## TASK MATERIAL

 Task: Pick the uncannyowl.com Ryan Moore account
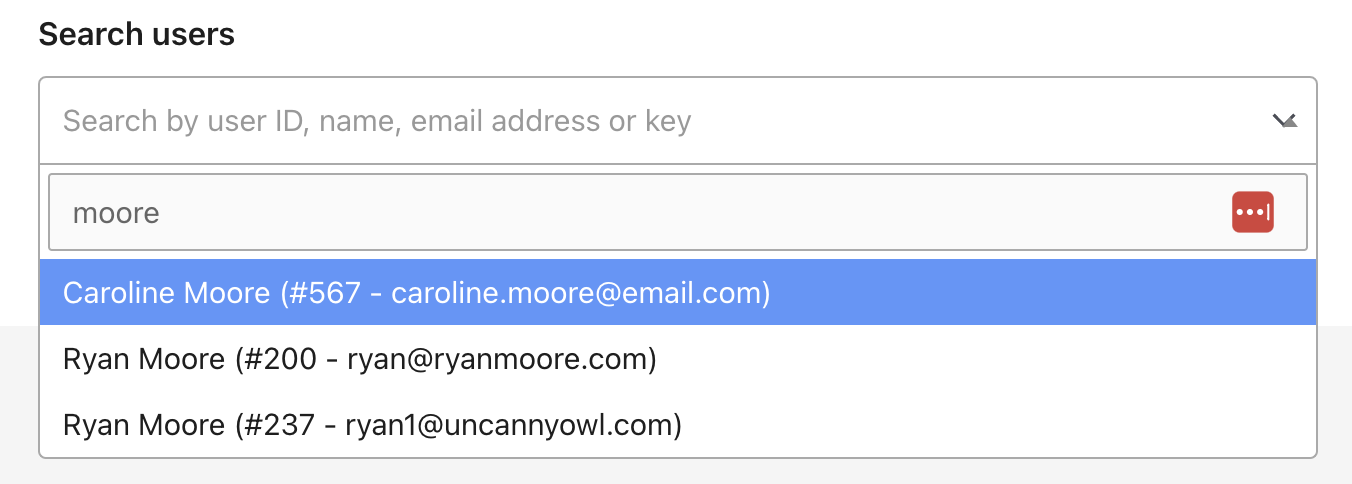coord(372,425)
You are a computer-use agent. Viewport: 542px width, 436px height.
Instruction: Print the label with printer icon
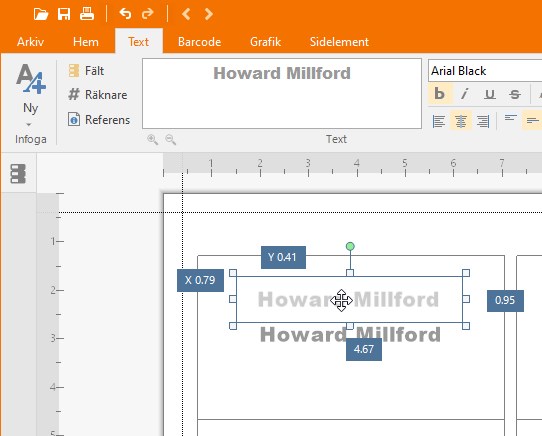[87, 14]
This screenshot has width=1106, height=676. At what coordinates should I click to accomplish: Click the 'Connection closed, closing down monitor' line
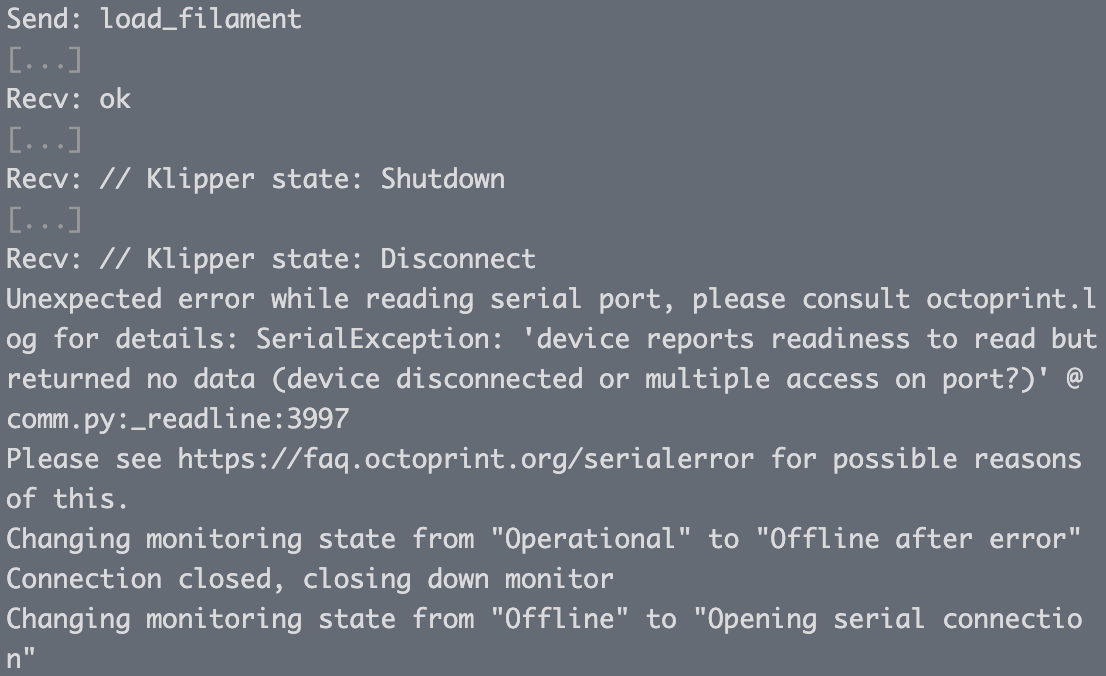point(310,579)
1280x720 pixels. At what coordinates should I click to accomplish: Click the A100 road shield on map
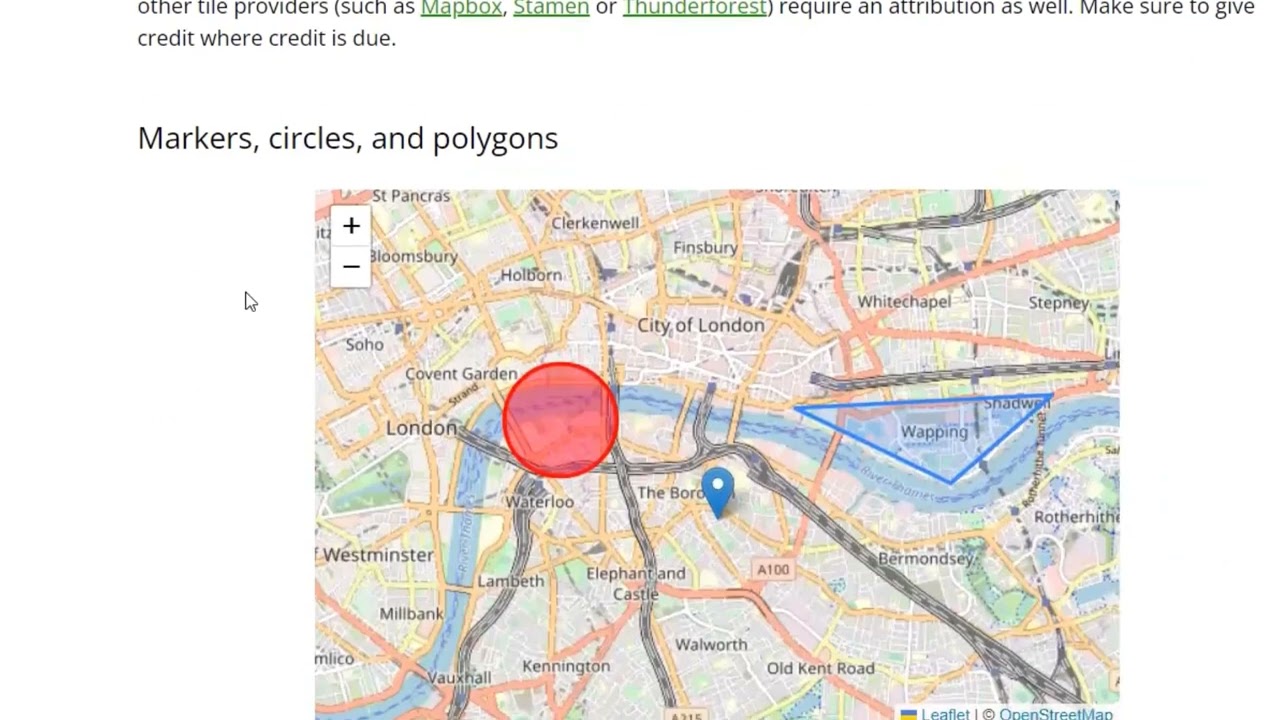click(x=773, y=570)
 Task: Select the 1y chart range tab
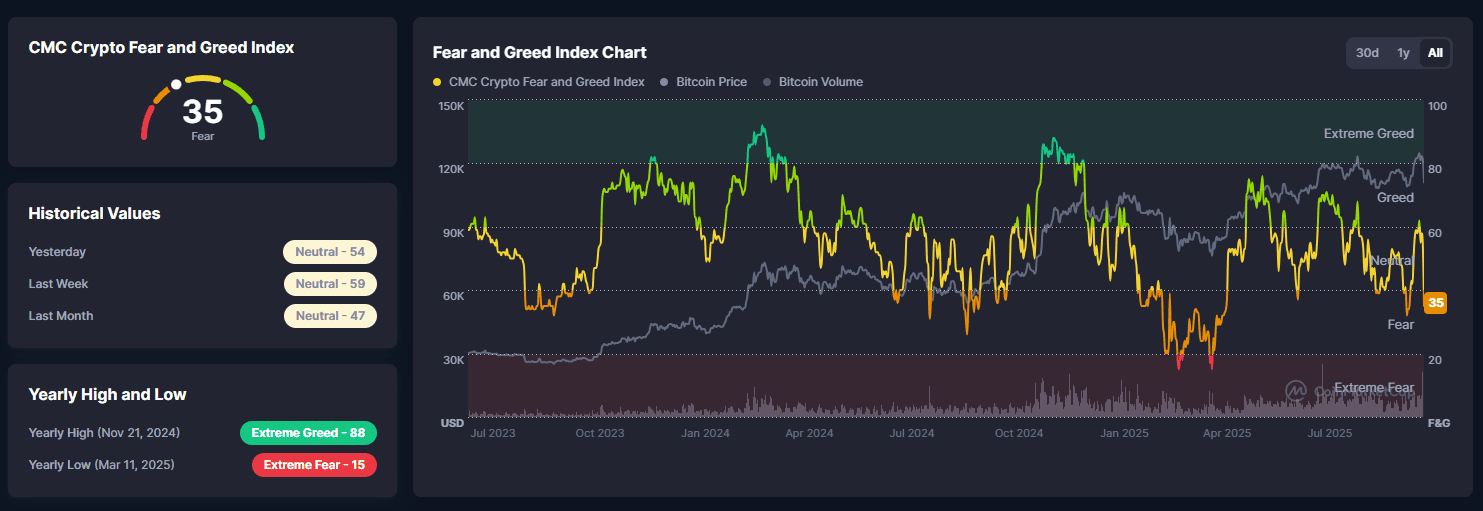coord(1403,53)
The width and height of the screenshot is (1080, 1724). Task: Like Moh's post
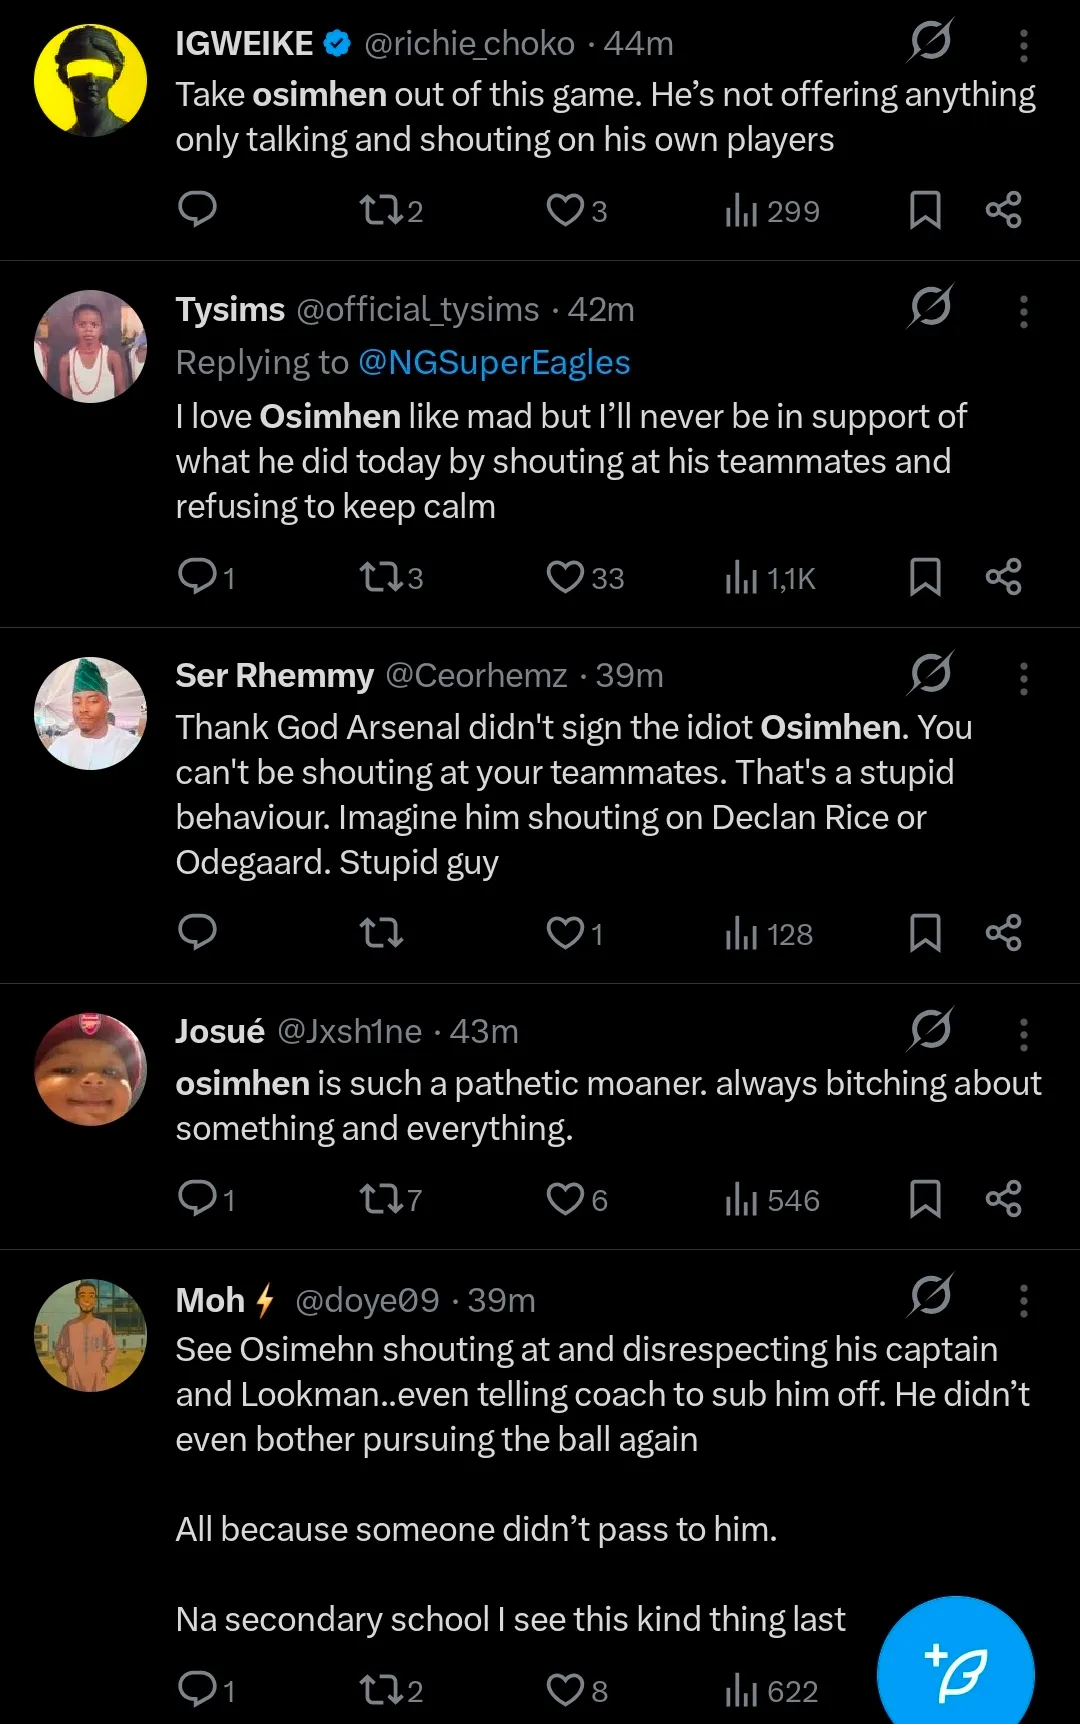pos(565,1690)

## ASSIGNED TASK
Leaving the pictures aside, transcribe only the lines from the one containing "Instruction: Print the" to the final line of the listing above, inclusive, exactly as they appear.

## SOLUTION TO THIS TASK
Instruction: Print the label with printer icon
[87, 14]
This screenshot has width=1106, height=676. At what coordinates should I click to accomplish: Click the 'Connection closed, closing down monitor' line
point(310,579)
1280x720 pixels. At what coordinates should I click to accomplish: Click the A100 road shield on map
click(x=773, y=570)
 Task: Select the 1y chart range tab
coord(1403,53)
The width and height of the screenshot is (1080, 1724). Task: Like Moh's post
pos(565,1690)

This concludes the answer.